Sunday, March 03, 2019

In Memory of Peter Tork


Peter Tork of the Monkees has left us. In 2009, he had been diagnosed with adenoid cystic carcinoma, a rare, slow-growing form of head and neck cancer. He went under successful surgery and radiation therapy, but the cancer returned in 2018 and he died of complications from the disease in his home in Connecticut on February 21st, 2019, only a week after he turn 77 years old on February 13th. 

A friend of mine phoned me with the sad news so I didn’t have to learn about it from Twitter or the news. Peter Tork will forever have a special place in my heart as he was the only one of the Monkees who agreed to help me when I wrote my Monkees biography twenty years ago.

I’m not old enough to have been born into Monkees-fandom and growing up in Denmark, I didn’t know about them being a TV show as in my country we only knew them as the pop group behind the hits “I’m A Believer” and “Daydream Believer”. Not until 1986 were we finally able to receive British TV stations via cable, and I caught my first glimpse of a Monkees show. I was hooked straight away and became a die-hard fan to the extend, that I wrote a biography about The Monkees entitled “The Monkees – caught in a false image”, which was published in 2001

Originally, I contacted all four Monkees, but only Peter Tork got back to me, so the book ended up being based on interviews I conducted with him back in 1997 and he was brilliant. Warm, witty, intellectual, sarcastic, funny, clever and very, very kind. He even sang to me! I’ll never forget him for this. The book ended up a bit “lopsided” somehow as the views in the book was mostly Peter Tork’s, but in a way I found it fair as the three others had already published their autobiographies and Peter Tork never did. I hope my book does him credit.

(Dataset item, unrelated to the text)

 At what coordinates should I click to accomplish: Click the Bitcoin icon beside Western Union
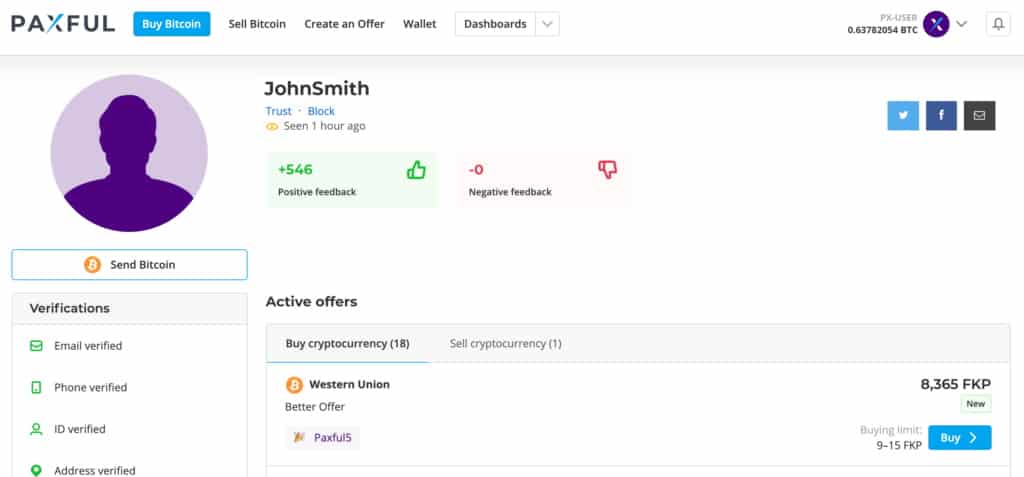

I only saw Peter Tork on stage once and that was with the Monkees at their reunion concert on March 19th, 1997, in Wembley Arena in London, England. It was a wonderful two-hour non-stop concert where Peter Tork stood out in the Monkees song “Your Aunty Grizelda”, in his solo, a cool rocking version of Little Richard’s “Lucille”, and especially in Bach’s toccata in D-minor on piano as it got the biggest applause of the evening. Peter Tork truly was an extremely gifted musician and a brilliant entertainer with a sharp, sophisticated humor and I am so glad that I got to see him live on stage.

Thank you, Peter, for your kindness and for the countless hours of entertainment you gave me, both with the Monkees and your solo projects and thank you for all your wise words that made me think, laugh and know for sure that you made the world a better place. Thank you too for the friendships you made me find. If it wasn’t for the Monkees I would never have found my loyal penfriend through 30+ years and former proofreader Debby as she lives on the other side of the world in Australia! I am forever grateful. My thoughts are with his Peter Tork’s wife, children, family and friends. Rest easy, Peter.

A third, up-to-date edition of the ebook version of “The Monkees – caught in a false image” will be available soon.